The two biggest parties in the coalition government, the African National Congress and the Democratic Alliance have been at odds over the proposal to raise VAT by 0.5 percentage points on May 1 and another 0.5 points next year.
VAT is currently at 15%.
In response to the pro-business DA challenging the legality of the VAT hike plan in court, Finance Minister Enoch Godongwana argued that any delay or removal of the VAT hike would have dire consequences on the country’s finances.
“If the rate increase is halted now, that revenue will be lost, and the state will be left without the funds needed to meet already-budgeted spending commitments,” Godongwana said in papers lodged with the court on Wednesday.
“The consequences would be severe and far-reaching. Government would be immediately forced either to cut expenditure or to increase borrowing.”
Lawmakers have the power to amend or withdraw the impending VAT hike through upcoming budget votes.
Some smaller political parties have put forward proposals that would include deeper expenditure cuts instead of a VAT hike.

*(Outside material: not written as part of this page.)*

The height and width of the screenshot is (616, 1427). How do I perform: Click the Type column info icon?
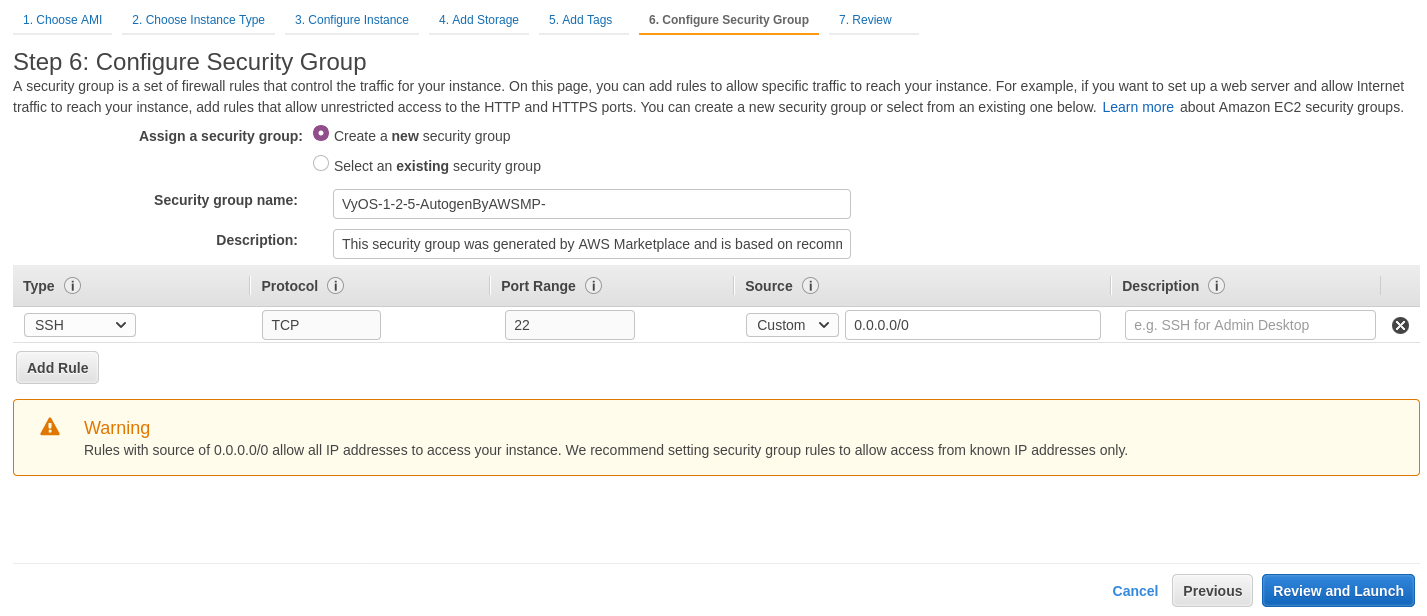pyautogui.click(x=72, y=286)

Local news headlines last weekend had suggested the ANC was likely to drop its insistence on a VAT hike this year after indications that none of the parties it had been talking to would support it.
Godongwana also conceded on state broadcaster SABC on Wednesday that wrangling over a 0.5 percentage point increase in VAT might not be in the broader public interest.
South Africa’s National Treasury estimates that raising VAT will generate about 13.5 billion rand in additional revenue for the 2025/26 financial year.